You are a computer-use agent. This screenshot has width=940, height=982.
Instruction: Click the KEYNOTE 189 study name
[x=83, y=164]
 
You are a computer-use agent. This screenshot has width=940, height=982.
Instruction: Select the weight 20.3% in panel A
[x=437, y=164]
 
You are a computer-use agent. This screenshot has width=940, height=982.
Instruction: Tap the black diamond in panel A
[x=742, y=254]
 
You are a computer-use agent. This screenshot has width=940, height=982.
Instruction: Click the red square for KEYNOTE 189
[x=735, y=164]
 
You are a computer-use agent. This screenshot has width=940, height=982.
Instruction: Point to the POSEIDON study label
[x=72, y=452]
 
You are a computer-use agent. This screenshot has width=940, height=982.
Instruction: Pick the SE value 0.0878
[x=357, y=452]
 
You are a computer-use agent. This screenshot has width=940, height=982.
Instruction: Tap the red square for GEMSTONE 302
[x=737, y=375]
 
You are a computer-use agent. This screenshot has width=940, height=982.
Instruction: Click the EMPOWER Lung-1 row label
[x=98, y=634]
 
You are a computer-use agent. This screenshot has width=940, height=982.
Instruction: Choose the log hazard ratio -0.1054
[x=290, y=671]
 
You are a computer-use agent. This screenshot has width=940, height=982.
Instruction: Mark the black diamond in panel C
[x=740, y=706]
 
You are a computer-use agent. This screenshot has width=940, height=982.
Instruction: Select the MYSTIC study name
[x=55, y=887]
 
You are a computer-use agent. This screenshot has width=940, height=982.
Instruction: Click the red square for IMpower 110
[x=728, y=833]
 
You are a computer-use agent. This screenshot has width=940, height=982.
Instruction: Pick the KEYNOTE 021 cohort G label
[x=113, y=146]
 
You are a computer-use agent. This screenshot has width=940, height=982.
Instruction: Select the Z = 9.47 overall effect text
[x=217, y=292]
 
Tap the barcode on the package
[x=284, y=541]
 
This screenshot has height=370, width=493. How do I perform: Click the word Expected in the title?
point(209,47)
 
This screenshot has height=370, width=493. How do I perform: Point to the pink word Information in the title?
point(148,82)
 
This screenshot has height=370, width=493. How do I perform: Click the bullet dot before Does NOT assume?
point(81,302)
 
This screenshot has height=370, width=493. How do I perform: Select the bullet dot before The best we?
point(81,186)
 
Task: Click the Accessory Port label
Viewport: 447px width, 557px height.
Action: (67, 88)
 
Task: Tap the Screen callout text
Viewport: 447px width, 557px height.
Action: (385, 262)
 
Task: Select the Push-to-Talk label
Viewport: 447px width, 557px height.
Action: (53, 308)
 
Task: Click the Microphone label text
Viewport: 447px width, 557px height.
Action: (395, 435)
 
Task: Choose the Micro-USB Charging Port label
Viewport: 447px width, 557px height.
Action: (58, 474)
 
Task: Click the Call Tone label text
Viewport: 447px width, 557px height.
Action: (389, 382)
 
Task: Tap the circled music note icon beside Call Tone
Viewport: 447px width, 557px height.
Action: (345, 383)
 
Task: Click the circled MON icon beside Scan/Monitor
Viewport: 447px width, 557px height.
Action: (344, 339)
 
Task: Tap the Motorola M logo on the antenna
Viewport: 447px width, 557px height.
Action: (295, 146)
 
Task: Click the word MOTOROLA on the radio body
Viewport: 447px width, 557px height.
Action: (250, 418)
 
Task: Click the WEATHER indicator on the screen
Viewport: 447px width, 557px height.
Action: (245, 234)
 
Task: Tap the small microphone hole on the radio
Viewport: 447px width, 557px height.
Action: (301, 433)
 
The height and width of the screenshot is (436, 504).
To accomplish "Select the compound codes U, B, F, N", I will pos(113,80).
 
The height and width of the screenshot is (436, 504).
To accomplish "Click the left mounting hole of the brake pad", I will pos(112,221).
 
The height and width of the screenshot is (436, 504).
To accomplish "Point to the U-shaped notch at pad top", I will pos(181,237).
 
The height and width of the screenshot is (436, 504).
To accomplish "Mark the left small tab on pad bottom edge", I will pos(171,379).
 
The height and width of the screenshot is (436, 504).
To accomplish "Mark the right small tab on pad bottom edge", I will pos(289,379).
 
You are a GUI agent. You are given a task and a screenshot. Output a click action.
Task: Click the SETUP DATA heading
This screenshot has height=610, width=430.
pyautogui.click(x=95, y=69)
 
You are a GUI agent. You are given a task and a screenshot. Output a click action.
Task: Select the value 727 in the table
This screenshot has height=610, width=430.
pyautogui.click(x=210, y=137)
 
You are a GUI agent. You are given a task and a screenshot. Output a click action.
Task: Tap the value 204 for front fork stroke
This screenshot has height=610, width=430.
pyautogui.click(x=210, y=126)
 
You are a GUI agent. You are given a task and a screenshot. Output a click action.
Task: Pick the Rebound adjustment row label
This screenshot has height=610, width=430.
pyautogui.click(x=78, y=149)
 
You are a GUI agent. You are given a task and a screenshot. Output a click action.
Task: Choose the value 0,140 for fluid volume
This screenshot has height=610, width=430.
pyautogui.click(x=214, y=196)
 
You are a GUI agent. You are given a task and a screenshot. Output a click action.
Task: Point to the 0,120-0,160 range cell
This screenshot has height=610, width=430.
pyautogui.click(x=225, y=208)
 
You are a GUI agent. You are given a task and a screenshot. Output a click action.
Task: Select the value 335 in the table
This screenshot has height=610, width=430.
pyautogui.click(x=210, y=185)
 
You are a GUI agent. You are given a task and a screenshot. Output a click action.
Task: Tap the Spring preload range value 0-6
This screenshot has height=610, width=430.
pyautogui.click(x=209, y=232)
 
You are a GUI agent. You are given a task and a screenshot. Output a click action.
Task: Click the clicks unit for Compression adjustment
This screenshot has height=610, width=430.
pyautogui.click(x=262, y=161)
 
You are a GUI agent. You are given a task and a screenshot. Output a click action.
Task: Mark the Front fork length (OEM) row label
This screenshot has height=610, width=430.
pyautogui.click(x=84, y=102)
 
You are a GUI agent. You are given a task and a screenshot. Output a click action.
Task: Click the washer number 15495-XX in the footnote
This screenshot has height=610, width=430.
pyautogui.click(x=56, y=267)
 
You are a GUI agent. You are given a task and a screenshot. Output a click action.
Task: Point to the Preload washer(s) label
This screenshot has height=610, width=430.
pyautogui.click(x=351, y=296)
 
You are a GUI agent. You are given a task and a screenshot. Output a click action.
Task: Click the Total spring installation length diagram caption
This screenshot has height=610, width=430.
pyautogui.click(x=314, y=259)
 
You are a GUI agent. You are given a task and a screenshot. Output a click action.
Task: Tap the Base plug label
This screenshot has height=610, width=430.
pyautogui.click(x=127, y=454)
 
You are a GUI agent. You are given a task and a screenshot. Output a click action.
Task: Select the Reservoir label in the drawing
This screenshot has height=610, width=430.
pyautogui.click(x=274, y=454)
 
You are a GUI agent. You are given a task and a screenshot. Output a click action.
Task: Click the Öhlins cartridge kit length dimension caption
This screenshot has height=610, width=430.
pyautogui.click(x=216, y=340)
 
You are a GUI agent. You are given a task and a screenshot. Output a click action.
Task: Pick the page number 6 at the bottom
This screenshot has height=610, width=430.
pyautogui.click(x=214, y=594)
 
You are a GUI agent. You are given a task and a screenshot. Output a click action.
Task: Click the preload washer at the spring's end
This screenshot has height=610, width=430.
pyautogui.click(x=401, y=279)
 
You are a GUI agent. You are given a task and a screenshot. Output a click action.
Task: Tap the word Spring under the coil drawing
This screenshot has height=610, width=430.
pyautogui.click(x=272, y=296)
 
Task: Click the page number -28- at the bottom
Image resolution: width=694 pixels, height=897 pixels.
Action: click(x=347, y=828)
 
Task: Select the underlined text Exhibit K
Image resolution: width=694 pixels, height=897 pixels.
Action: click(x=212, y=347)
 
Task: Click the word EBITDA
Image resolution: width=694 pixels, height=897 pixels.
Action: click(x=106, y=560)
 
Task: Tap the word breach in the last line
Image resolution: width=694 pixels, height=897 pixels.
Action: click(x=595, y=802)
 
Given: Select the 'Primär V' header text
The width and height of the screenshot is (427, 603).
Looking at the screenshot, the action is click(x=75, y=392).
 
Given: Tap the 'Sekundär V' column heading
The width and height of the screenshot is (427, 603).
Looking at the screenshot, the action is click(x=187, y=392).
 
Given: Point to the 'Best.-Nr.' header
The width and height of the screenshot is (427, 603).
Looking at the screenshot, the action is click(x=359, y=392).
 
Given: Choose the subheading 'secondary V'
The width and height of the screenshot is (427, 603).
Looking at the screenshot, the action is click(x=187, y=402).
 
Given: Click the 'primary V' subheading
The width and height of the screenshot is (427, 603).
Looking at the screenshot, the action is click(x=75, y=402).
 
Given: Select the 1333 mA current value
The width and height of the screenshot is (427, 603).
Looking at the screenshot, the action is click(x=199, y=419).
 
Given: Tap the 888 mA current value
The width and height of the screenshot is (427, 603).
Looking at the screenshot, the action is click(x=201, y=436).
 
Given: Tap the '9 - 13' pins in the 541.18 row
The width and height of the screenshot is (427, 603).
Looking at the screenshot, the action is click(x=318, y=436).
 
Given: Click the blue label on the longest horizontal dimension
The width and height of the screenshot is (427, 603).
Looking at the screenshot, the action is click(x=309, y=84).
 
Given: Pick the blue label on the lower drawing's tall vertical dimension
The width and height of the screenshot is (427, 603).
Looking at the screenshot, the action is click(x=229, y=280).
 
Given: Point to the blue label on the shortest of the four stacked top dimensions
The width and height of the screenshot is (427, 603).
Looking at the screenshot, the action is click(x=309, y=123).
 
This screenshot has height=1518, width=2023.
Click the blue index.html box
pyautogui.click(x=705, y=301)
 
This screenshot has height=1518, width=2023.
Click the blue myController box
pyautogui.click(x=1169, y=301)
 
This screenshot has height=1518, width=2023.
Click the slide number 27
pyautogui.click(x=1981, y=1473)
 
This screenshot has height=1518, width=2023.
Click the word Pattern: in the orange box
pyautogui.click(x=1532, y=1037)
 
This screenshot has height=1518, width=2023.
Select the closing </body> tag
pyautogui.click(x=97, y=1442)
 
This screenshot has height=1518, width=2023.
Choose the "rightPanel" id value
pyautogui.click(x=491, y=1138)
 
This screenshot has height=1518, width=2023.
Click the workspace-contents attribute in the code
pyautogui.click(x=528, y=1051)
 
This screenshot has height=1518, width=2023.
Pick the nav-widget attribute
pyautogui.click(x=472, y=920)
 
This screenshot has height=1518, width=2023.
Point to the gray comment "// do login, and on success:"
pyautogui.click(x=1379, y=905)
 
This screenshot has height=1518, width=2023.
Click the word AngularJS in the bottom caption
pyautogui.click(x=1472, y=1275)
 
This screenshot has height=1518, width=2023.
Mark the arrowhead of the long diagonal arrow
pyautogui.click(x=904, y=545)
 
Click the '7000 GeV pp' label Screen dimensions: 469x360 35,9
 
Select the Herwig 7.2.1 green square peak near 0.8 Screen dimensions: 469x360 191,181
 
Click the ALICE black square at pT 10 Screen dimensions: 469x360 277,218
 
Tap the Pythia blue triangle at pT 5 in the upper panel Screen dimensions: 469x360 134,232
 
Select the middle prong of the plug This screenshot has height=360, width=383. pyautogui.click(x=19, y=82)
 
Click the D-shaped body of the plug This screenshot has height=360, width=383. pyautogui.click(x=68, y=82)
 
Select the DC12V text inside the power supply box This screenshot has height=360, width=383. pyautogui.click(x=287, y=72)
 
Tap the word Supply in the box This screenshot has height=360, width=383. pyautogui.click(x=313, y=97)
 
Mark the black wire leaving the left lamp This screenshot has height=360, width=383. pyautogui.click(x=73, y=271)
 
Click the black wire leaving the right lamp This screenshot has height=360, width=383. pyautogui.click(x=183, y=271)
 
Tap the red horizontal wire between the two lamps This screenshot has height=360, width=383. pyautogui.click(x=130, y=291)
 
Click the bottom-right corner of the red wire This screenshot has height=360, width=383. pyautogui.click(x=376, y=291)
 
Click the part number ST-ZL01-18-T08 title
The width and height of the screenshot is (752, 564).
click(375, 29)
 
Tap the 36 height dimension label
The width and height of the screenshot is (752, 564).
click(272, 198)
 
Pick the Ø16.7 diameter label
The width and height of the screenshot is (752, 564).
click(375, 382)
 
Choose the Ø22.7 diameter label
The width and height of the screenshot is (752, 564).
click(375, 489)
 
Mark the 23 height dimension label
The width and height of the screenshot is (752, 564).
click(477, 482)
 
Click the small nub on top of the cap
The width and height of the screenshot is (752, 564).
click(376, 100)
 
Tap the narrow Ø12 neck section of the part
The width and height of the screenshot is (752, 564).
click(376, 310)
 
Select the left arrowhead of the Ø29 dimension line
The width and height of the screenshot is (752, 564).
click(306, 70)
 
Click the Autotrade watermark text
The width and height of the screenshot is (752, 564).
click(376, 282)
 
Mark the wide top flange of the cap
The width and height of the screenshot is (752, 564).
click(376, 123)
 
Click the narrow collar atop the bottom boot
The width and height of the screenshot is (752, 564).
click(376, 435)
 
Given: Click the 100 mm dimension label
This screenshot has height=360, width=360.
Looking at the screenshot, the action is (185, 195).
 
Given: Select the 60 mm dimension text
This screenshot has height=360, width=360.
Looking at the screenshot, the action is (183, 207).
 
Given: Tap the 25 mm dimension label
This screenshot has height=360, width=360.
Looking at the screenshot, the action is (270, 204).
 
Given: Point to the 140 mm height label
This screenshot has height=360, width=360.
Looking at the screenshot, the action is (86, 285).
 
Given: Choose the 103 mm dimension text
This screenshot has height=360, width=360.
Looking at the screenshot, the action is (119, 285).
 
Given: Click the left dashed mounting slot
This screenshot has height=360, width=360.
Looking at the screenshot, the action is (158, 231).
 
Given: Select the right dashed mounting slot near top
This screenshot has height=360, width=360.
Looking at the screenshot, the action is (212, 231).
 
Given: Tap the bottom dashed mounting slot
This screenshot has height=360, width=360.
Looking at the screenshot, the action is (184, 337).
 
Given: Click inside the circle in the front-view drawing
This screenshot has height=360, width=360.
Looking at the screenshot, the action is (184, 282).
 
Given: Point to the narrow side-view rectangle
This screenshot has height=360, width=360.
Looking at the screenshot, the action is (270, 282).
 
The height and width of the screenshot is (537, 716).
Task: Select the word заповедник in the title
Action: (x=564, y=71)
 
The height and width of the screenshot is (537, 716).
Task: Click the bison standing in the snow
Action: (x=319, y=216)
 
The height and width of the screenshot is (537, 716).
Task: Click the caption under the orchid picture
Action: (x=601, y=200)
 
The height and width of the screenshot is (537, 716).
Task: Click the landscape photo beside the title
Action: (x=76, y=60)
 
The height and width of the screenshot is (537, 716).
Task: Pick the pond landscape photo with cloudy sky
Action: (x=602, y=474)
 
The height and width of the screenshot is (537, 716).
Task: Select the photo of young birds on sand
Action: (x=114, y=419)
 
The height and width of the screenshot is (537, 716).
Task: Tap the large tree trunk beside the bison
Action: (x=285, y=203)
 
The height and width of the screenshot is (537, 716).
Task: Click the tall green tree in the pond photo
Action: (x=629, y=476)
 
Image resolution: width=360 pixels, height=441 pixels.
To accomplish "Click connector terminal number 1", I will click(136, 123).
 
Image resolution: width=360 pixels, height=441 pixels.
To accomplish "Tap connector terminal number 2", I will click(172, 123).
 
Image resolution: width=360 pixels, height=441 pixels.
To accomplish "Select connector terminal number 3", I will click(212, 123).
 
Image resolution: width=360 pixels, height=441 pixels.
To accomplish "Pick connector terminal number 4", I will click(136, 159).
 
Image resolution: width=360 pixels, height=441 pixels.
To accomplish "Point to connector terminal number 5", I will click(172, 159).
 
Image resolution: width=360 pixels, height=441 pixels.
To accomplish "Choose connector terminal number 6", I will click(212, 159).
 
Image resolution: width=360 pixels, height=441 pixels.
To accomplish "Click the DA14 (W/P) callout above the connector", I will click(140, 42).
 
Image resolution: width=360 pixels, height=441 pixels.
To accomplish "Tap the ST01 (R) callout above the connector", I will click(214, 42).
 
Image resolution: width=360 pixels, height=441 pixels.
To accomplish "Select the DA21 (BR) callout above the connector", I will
___
# Exercise
Copy the records verbatim, starting from the first line and going on through the line with "point(81,302)".

# Right answer
You are a computer-use agent. This screenshot has width=940, height=982.
Instruction: Click the KEYNOTE 189 study name
[x=83, y=164]
 
You are a computer-use agent. This screenshot has width=940, height=982.
Instruction: Select the weight 20.3% in panel A
[x=437, y=164]
 
You are a computer-use agent. This screenshot has width=940, height=982.
Instruction: Tap the black diamond in panel A
[x=742, y=254]
 
You are a computer-use agent. This screenshot has width=940, height=982.
Instruction: Click the red square for KEYNOTE 189
[x=735, y=164]
 
You are a computer-use agent. This screenshot has width=940, height=982.
Instruction: Point to the POSEIDON study label
[x=72, y=452]
 
You are a computer-use agent. This screenshot has width=940, height=982.
Instruction: Pick the SE value 0.0878
[x=357, y=452]
 
You are a computer-use agent. This screenshot has width=940, height=982.
Instruction: Tap the red square for GEMSTONE 302
[x=737, y=375]
 
You are a computer-use agent. This screenshot has width=940, height=982.
Instruction: Click the EMPOWER Lung-1 row label
[x=98, y=634]
 
You are a computer-use agent. This screenshot has width=940, height=982.
Instruction: Choose the log hazard ratio -0.1054
[x=290, y=671]
 
You are a computer-use agent. This screenshot has width=940, height=982.
Instruction: Mark the black diamond in panel C
[x=740, y=706]
 
You are a computer-use agent. This screenshot has width=940, height=982.
Instruction: Select the MYSTIC study name
[x=55, y=887]
 
You are a computer-use agent. This screenshot has width=940, height=982.
Instruction: Click the red square for IMpower 110
[x=728, y=833]
 
You are a computer-use agent. This screenshot has width=940, height=982.
Instruction: Pick the KEYNOTE 021 cohort G label
[x=113, y=146]
 
You are a computer-use agent. This screenshot has width=940, height=982.
Instruction: Select the Z = 9.47 overall effect text
[x=217, y=292]
 
Tap the barcode on the package
[x=284, y=541]
 
This screenshot has height=370, width=493. How do I perform: Click the word Expected in the title?
point(209,47)
 
This screenshot has height=370, width=493. How do I perform: Point to the pink word Information in the title?
point(148,82)
 
This screenshot has height=370, width=493. How do I perform: Click the bullet dot before Does NOT assume?
point(81,302)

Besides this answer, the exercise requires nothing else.